Stringer has been a designer at Apple since 1995. He and Richard Howarth were the top contenders to take over the design studio when Ive was promoted to Chief Design Officer. Howarth got the job two years ago.

It’s unclear if the 52-year-old Stringer is retiring after making boatloads of money as one of Ive’s right-hand men, or if he’s moving to another company. Apple declined to comment.

How important was Christopher Stringer to Apple design?

Cult of Mac founder Leander Kahney wrote a short biography of Stringer when he researched the design team for his book, Jony Ive: The Genius Behind Apple’s Greatest Products. An excerpt can be read below:

“Christopher Stringer, born in Australia in 1965, had been raised in the North of England.
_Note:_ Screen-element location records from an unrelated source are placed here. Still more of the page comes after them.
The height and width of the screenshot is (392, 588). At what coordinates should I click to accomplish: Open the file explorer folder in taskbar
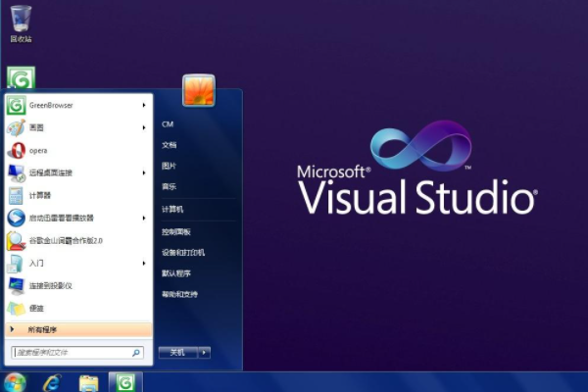pyautogui.click(x=88, y=382)
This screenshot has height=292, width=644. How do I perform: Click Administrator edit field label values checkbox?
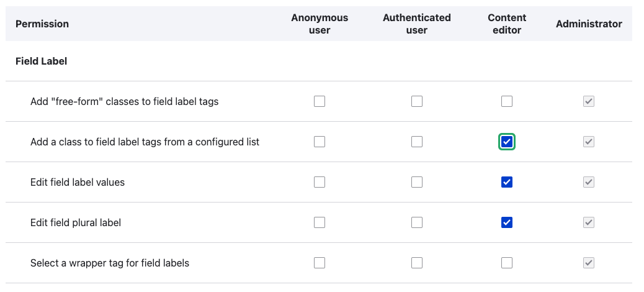(589, 182)
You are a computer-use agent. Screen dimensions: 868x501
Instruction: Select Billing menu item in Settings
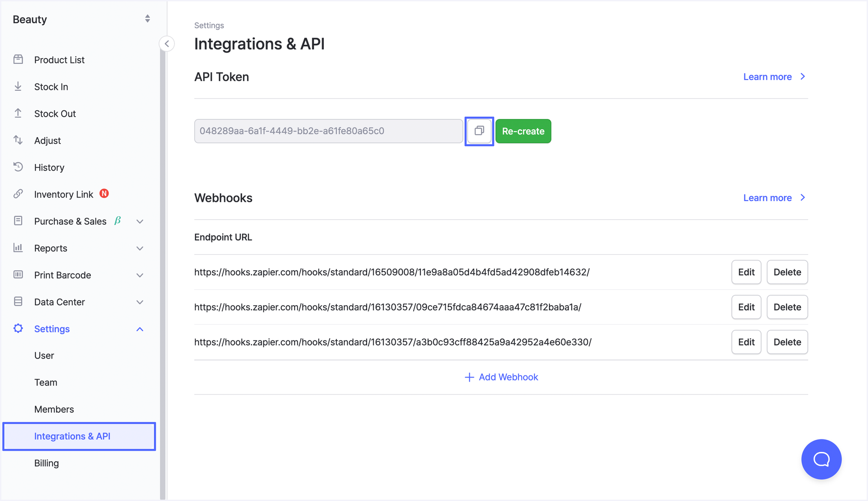click(x=46, y=463)
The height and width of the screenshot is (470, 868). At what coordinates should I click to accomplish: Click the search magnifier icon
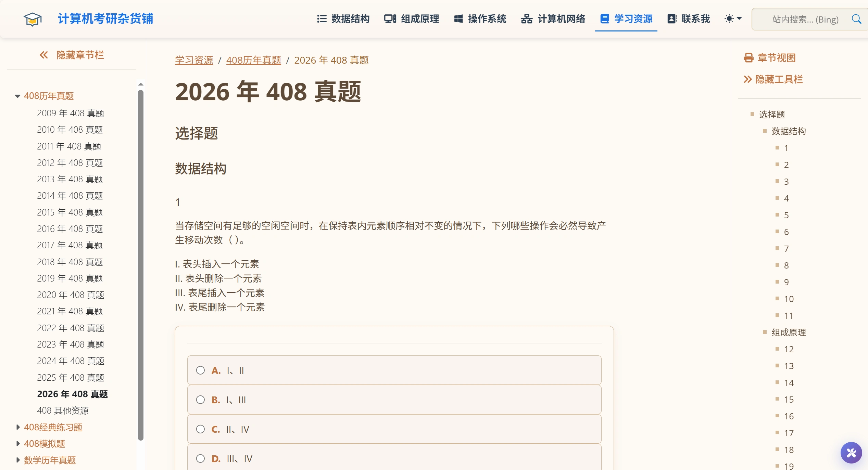click(x=856, y=19)
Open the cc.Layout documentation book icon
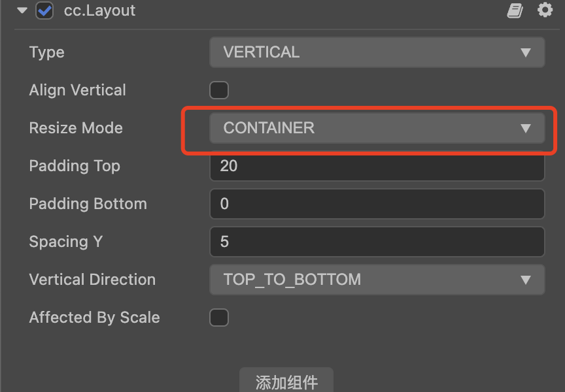This screenshot has width=565, height=392. [515, 10]
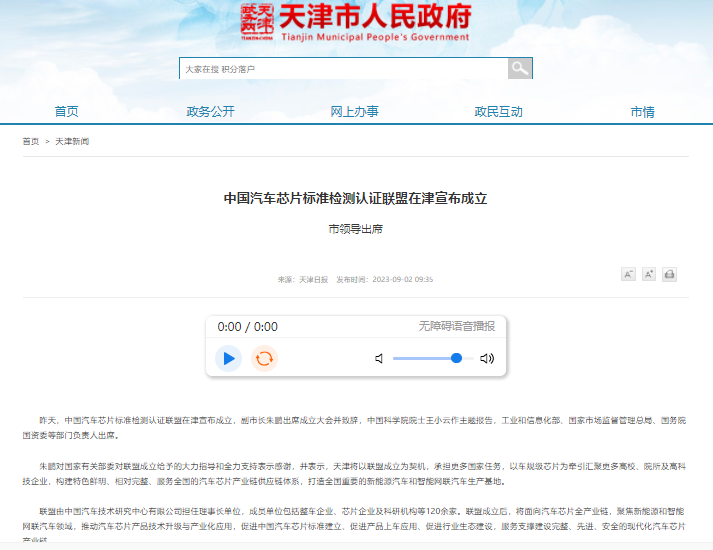Go to 首页 in the breadcrumb
This screenshot has height=550, width=713.
pos(30,141)
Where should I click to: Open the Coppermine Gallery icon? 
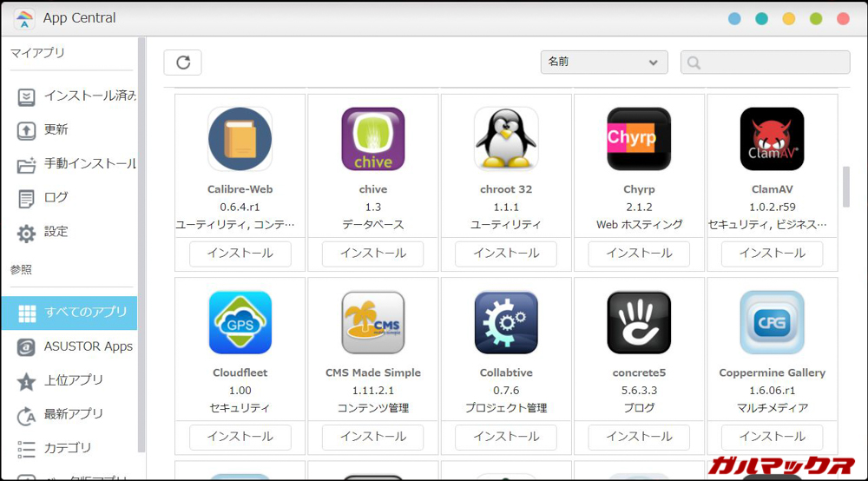coord(772,322)
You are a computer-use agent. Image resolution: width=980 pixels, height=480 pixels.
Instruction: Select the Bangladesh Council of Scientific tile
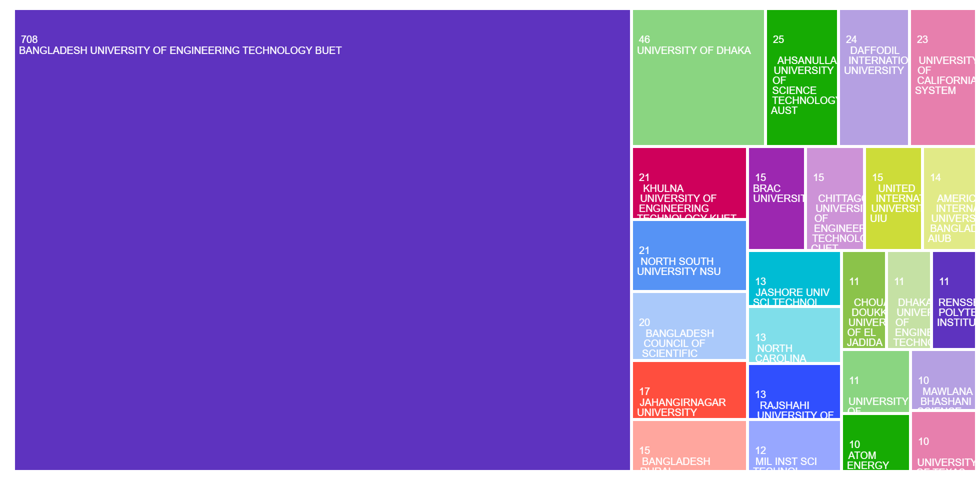689,326
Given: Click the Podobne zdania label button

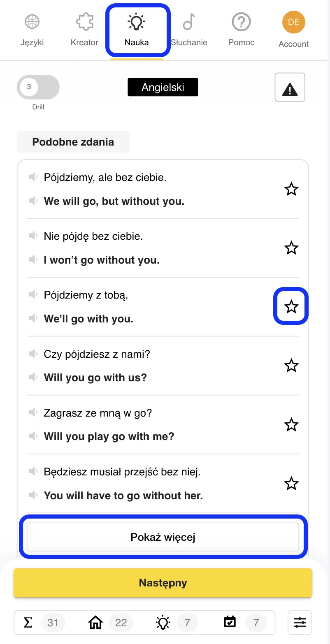Looking at the screenshot, I should (73, 142).
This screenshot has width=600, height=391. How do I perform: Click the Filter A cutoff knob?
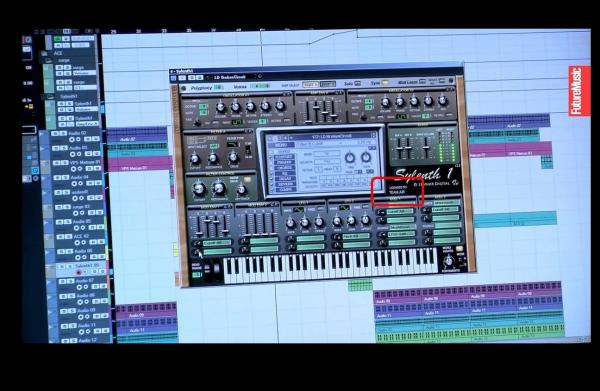tap(195, 158)
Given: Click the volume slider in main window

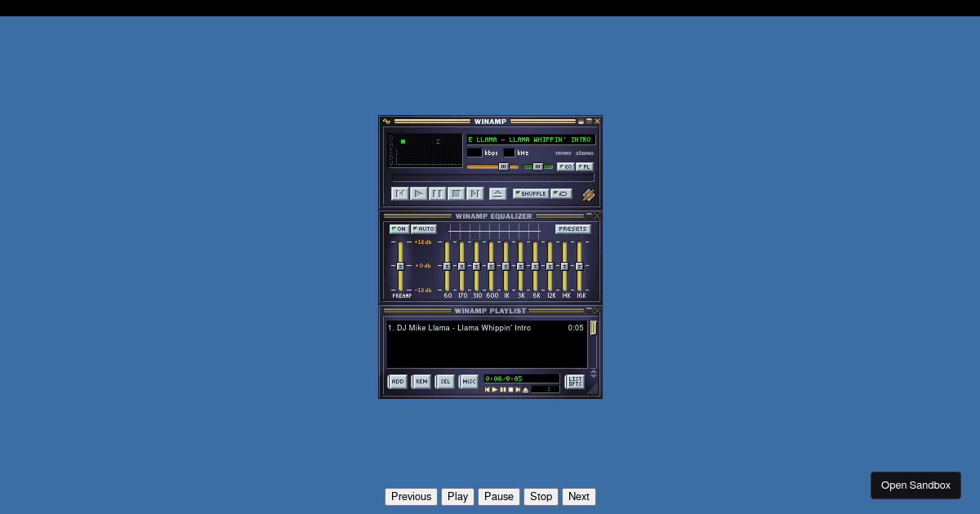Looking at the screenshot, I should 492,166.
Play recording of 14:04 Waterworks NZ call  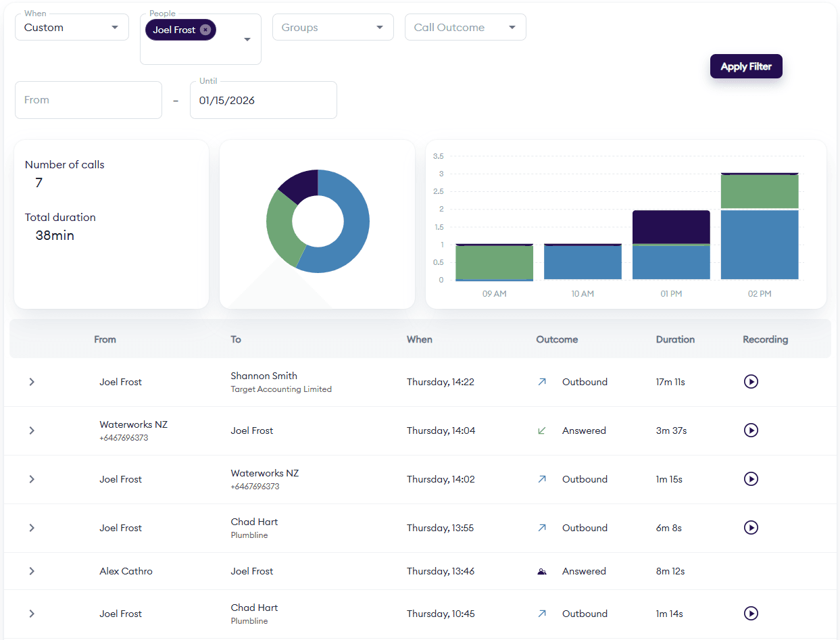pos(750,430)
He attended North Staffordshire Polytechnic in Stoke-on-Trent and graduated from London’s Royal College of Art in 1986. A veteran of IDEO — hired in 1992, he helped develop Dell’s design language and won an ID Design Review award for an innovative light switch — he was recruited by Jony in 1995 as a Senior Industrial Designer.
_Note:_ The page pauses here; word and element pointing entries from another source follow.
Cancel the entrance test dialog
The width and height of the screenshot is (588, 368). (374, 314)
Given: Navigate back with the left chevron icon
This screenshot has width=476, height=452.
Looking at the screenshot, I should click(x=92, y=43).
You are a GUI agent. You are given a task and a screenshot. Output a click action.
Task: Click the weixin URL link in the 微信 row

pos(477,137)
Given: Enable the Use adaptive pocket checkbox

Stringer worked on the early PowerBooks and tower computers. Over the next seventeen years, he would be involved in all the major releases (including the iPhone), peripherals, and in even smaller projects, like the design of product packaging. He was also the first designer to give testimony at the Apple-Samsung trial, where, according to Reuters news service, “Stringer looked every inch the designer with his shoulder-length hair, salt-and-pepper beard, wearing an off-white suit with a narrow black tie.” Stringer was often seen at Apple launch events talking side-by-side with Jony. The impression they are close friends is enhanced by their shared history; both hail from Staffordshire and studied in the north of England.

Jony’s ID group has become a tightly knit team, as many of them have worked together for decades. They no longer design Apple’s products alone, but each product has designated a design lead, the designer who does most of the actual work, plus one or two deputies.
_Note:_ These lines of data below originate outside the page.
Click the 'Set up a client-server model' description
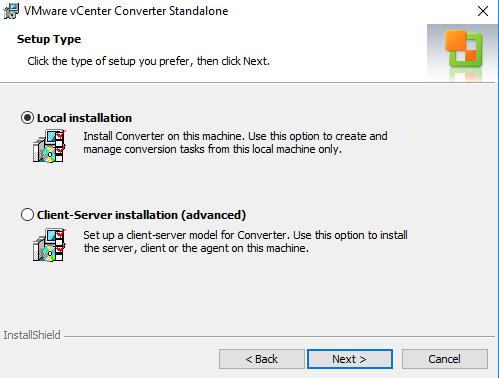 [245, 235]
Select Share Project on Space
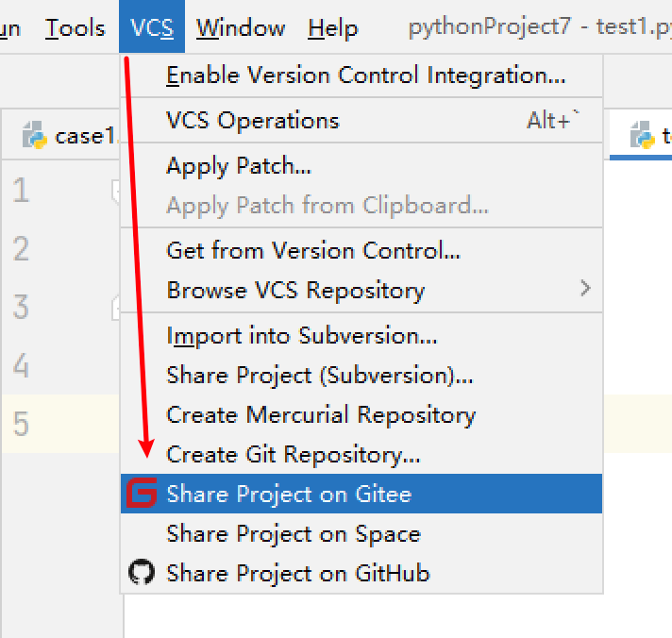The image size is (672, 638). [293, 534]
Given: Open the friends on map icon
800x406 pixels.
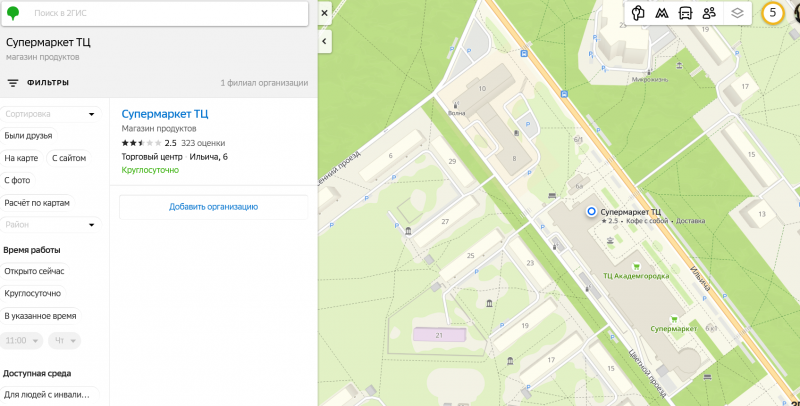Looking at the screenshot, I should click(x=710, y=13).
Stringer describes the role of an industrial designer at Apple as “to imagine objects that don’t exist and to guide the process that brings them to life. And so that includes defining the experience that a customer has when they touch and feel our products. It’s managing the overall form and the materials, the textures, the colors. And it’s also working with engineering groups to, as I say, bring it to life, to bring it to the market and to building the craftsmanship that it absolutely needs to have to have that Apple quality.”